A semi-arboreal species (1), the Michoacan dwarf spiny-tailed iguana generally rests during the night in a hollow cavity in tree cacti. The iguana will block the entrance to the cavity by arching its large, muscular spiny tail. As the iguana grows, it will take shelter in larger cavities (1) (3).
In general, most species of spiny-tailed iguanas will venture out from their retreats during the day, when the outside temperature reaches a comfortable level. The iguanas then bask in a sunny area until their optimum body temperature is reached. Reptiles are unable to maintain their own body temperature and therefore rely on sources of heat from the environment, such as the sun, to increase the temperature of the body and provide them with enough energy to sustain their daily activities (6).
Throughout the day, spiny-tailed iguana species will usually forage, bask, rest and display, before returning to their retreats as the sun starts to set. Displays typically involve a male spiny-tailed iguana patrolling its territory by standing high on its legs, flattening its body, and bobbing its head with its mouth open to intimidate other males (2).

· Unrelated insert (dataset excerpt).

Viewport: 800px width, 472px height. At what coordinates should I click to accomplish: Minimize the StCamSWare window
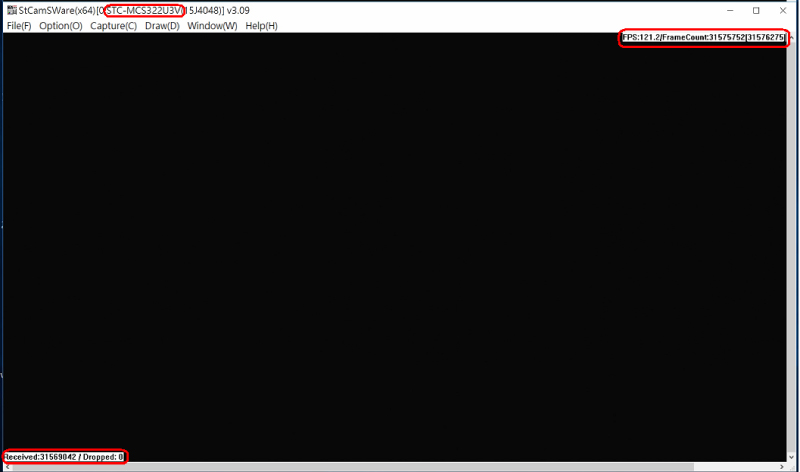tap(728, 10)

Reproduction in spiny-tailed iguanas begins with the male chasing the female. Following capture, the male uses its front legs to pin down the female, and uses its mouth to hold the female by the back of the neck while attempting to copulate. Eight to ten weeks after mating, the female digs a nest in the ground in which to lay the eggs. The eggs take around 90 days to hatch, depending on the temperature. Upon hatching, the young iguanas immediately dig their way out of the underground nest (2).